### [Work instructions]
Pull out every line with the word "agent" from the entries below.

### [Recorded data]
++++++++++++++++++++

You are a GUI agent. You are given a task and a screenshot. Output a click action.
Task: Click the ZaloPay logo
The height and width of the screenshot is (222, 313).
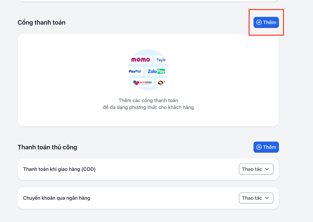(x=156, y=71)
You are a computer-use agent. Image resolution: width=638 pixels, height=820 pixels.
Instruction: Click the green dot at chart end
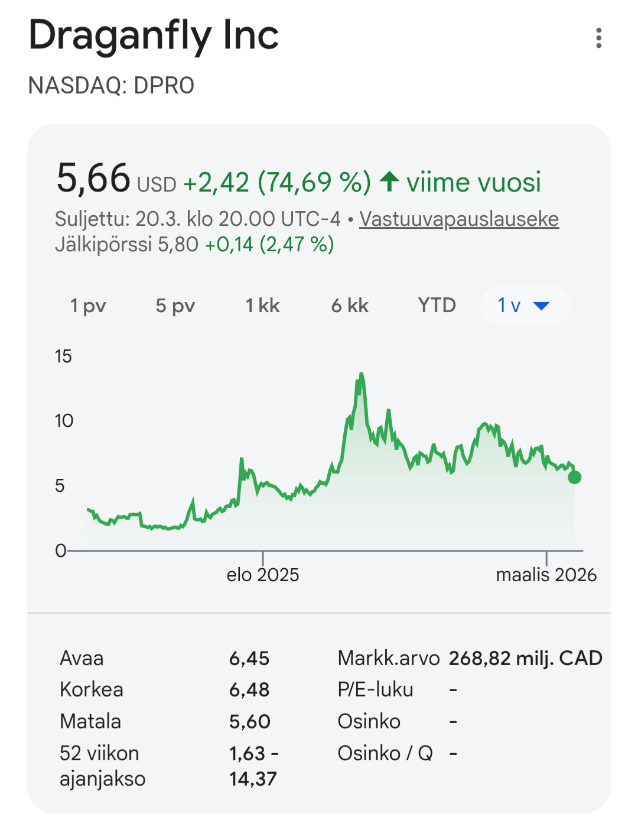point(574,477)
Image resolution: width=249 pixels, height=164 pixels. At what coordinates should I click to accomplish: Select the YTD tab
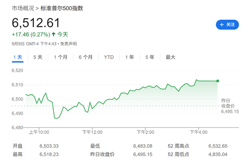tap(109, 57)
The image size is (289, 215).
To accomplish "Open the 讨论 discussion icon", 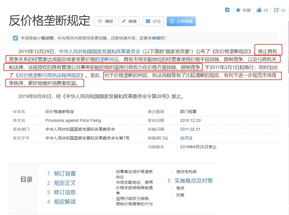I will [148, 21].
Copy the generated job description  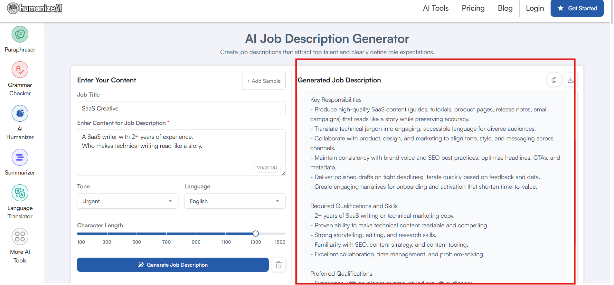pos(554,80)
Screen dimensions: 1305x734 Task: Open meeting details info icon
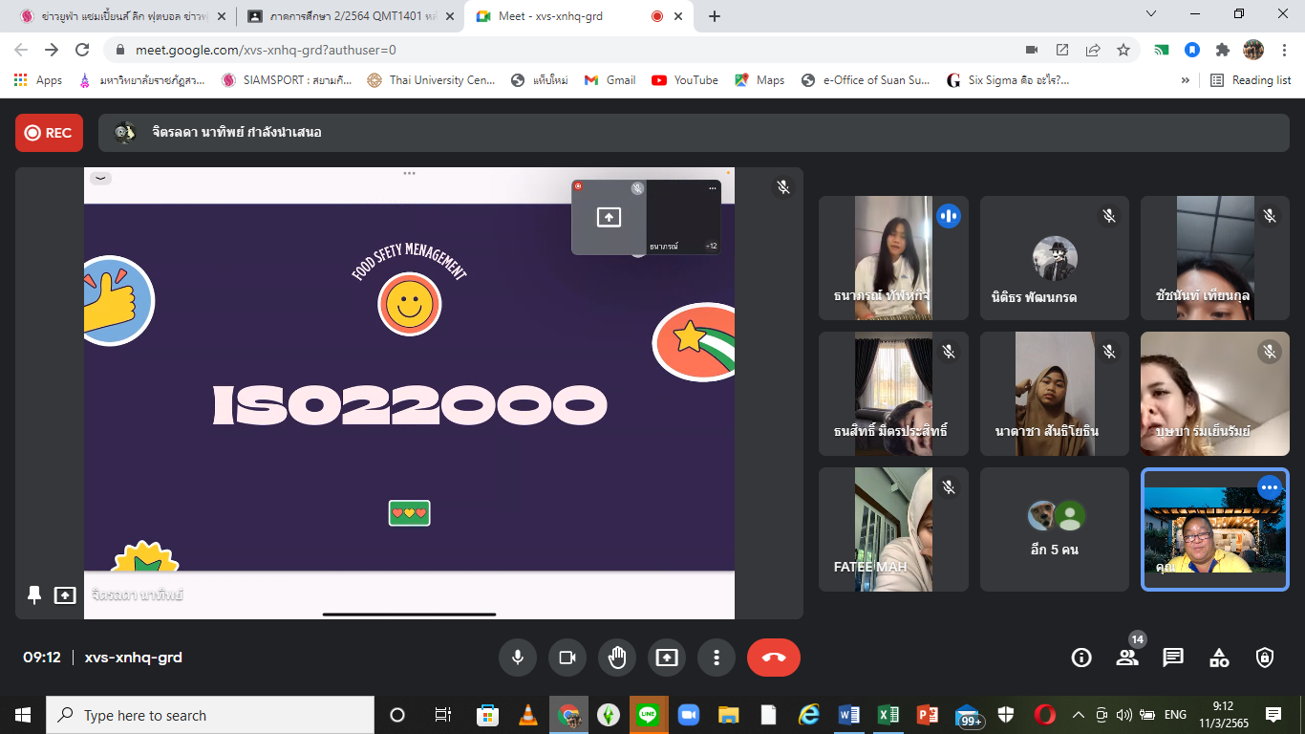click(x=1081, y=658)

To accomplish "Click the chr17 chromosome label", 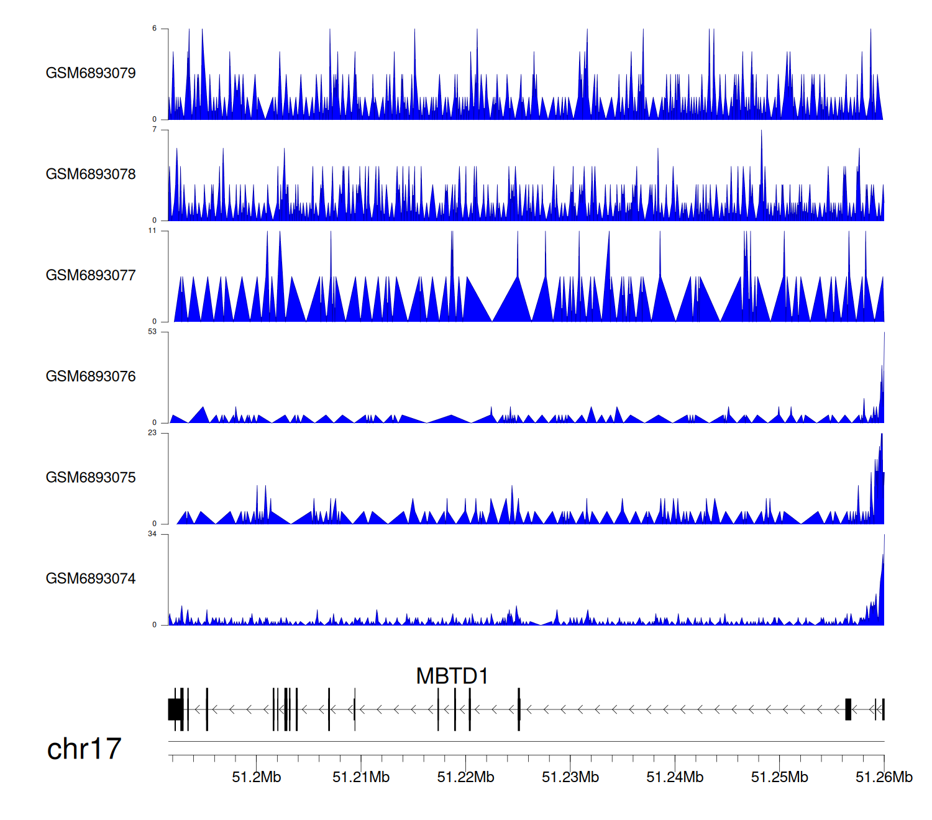I will [x=84, y=749].
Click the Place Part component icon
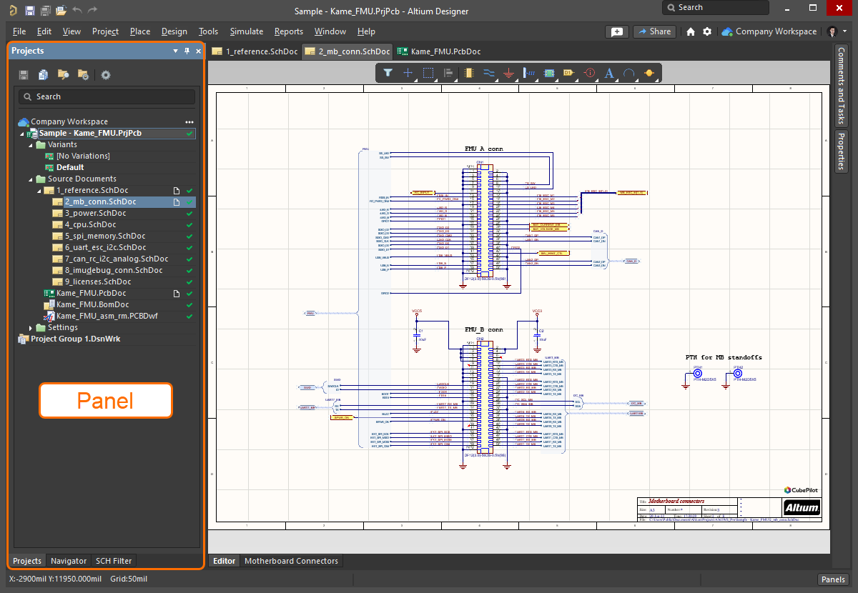858x593 pixels. pyautogui.click(x=469, y=73)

++++++++++++++++++++

### [Expected answer]
You are a GUI agent. You are given a task and a screenshot. Output a click action.
You are a computer-use agent. Image resolution: width=638 pixels, height=820 pixels.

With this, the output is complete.